Philip H. Viles, Jr. served on the Judicial Appeals Tribunal continuously from December 4, 1976 to August 15, 2002. His almost 16 years as Chief Justice is believed to be the longest such tenure in recorded Cherokee history. During that time, he sat with the Supreme Court of Georgia to hear two cases in September, 1993 and had private meetings with three U.S. Supreme Court Justices in October, 1994. In early 1997, Viles and his two colleagues met privately with U.S. Chief Justice Rehnquist to discuss Cherokee Nation courts.
He also served the Cherokee Nation as board chair of Cherokee Nation Industries, Inc. and as a commissioner of the Housing Authority of Cherokee Nation of Oklahoma.
Viles holds a degree in economics and graduate degrees in law, business administration, and library and information studies. His writings include five essays (four on Cherokees; Jim Thorpe was the other) written for Notable Native Americans (1994) and five essays for the twenty-volume work American National Biography (1998), published by Oxford University Press. He has written one book (on statues in the U.S. Capitol) and wrote the foreword for The Brainerd Journal : A Mission to the Cherokees, 1817‑1823, University of Nebraska Press, published fall 1998. Viles appeared live on C-SPAN seven times to discuss the statues in Washington and was frequently asked about the Cherokee Nation.

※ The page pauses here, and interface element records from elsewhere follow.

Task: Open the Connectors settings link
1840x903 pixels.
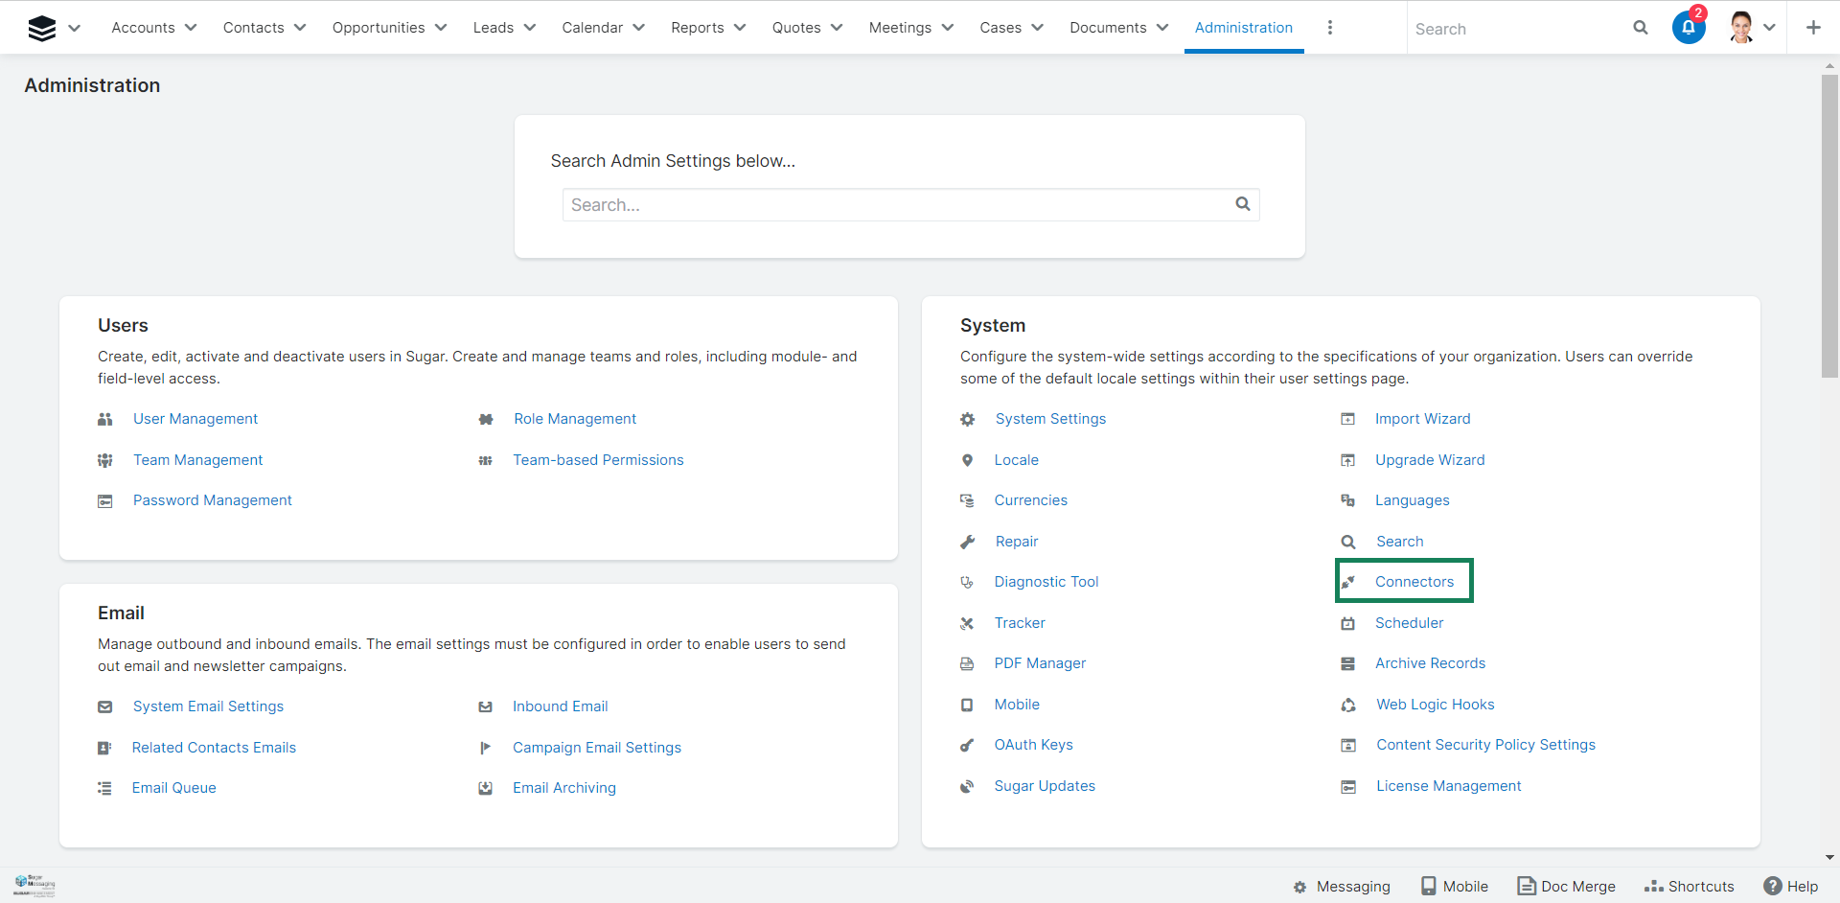Action: (1414, 582)
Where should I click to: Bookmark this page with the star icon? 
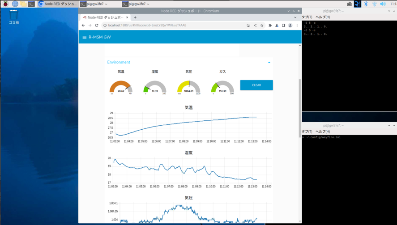coord(262,25)
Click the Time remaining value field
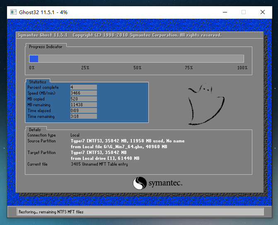 click(84, 117)
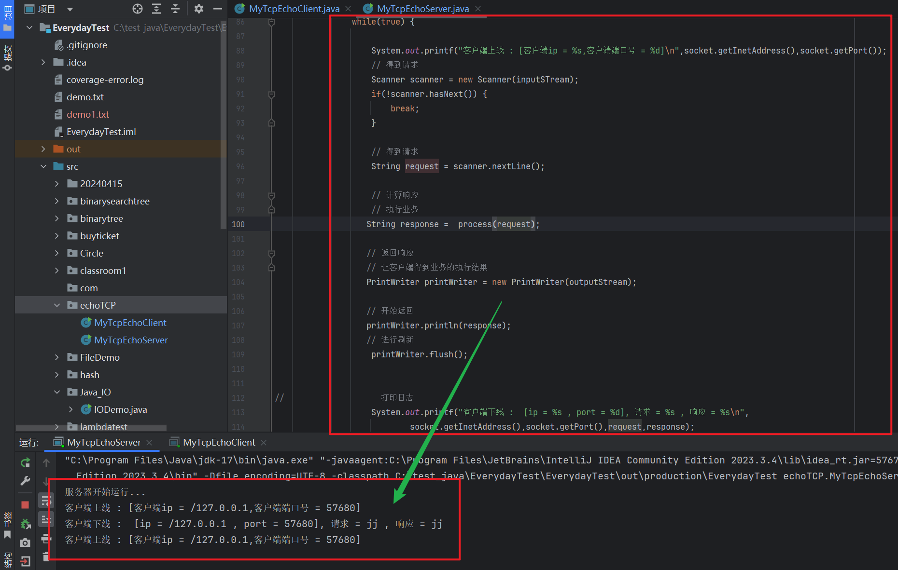The height and width of the screenshot is (570, 898).
Task: Click the thread dump camera icon
Action: click(26, 543)
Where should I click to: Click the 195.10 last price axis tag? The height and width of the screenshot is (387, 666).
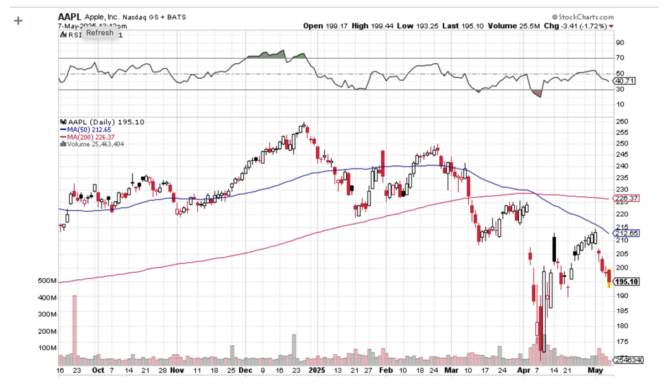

His interest in Cherokee culture led him to be Presenter (tour leader and commentator) for a “Day with Willard Stone”, the noted Cherokee wood sculptor, in 1996. The tour was co-sponsored by Gilcrease Museum and by Rogers University. Viles is a life member and active supporter of the Cherokee National Historical Society.
Viles is the grandson of J. Bartley Milam, Principal Chief of the Cherokees from 1941 until his death in May, 1949. Viles is also a descendant of Judge John Martin (1781-1840), who served as the first Chief Justice and first Treasurer of the Cherokee Nation after removal.